Itaú BBA: São Paulo, vivendo há 10 mil anos atrás

Todos os anos, o Itaú BBA divulga um estudo financeiros dos clubes brasileiros com base em seus relatórios e performance fiscal. A análise sobre o São Paulo foi terrível, mas verídica.

Os dados referem-se ao ano de 2019, e o endividamento do São Paulo aumentou significativamente se comparado a 2018.

Já havíamos postado aqui uma pequena análise sobre o marketing do clube e sua péssima atuação como captador de receitas e tentar diminuir o déficit de R$ 156 milhões nas contas.

Quais pontos foram analisados?

Replicamos aqui alguns dos itens mais relevantes desse estudo sobre o desempenho financeiro do São Paulo:

Mesmo com a 3ª maior torcida, o SPFC é apenas o 7º nas cotas de TV
Temos apenas a 6ª maior receita com publicidade
Temos o 13º desempenho na medição “receita por torcedor”
O São Paulo é um clube que depende da venda de jogadores
E é também o clube que mais se endividou de um ano para o outro

Conclusão da análise

O estudo apresenta com fatos e não na base do achismo, tudo aquilo que vários canais tem apontado nos últimos anos.
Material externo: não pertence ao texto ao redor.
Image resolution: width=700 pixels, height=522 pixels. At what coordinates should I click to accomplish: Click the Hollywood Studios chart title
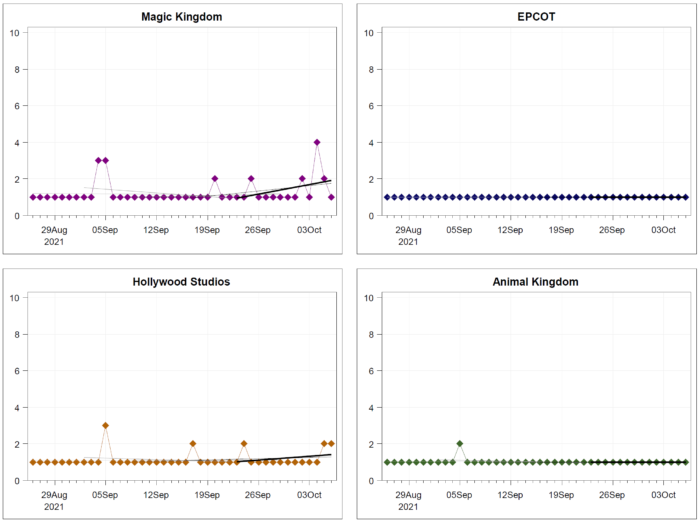(181, 282)
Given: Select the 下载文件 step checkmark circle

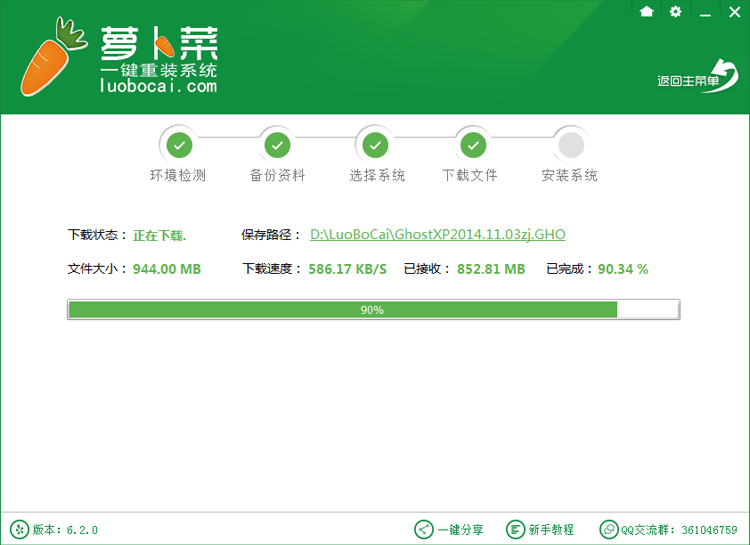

A gestão do São Paulo é abusrdamente falha.

Com fontes de receitas concentradas apenas na venda de jogadores e Cotas de TV (que não são as mais altas), o São Paulo se comporta como um clube mediano, fornecedor de obra prima e sem condições de brigar por títulos.

A imagem abaixo conclui o estudo do Itaú BBA, resumindo de forma perfeita o momento do clube com a gestão atual, que se deixou levar pela necessidade de ganhar um título a qualquer custo em seu último ano.

Como esperar que o clube possa ter forças para voltar a brigar no topo?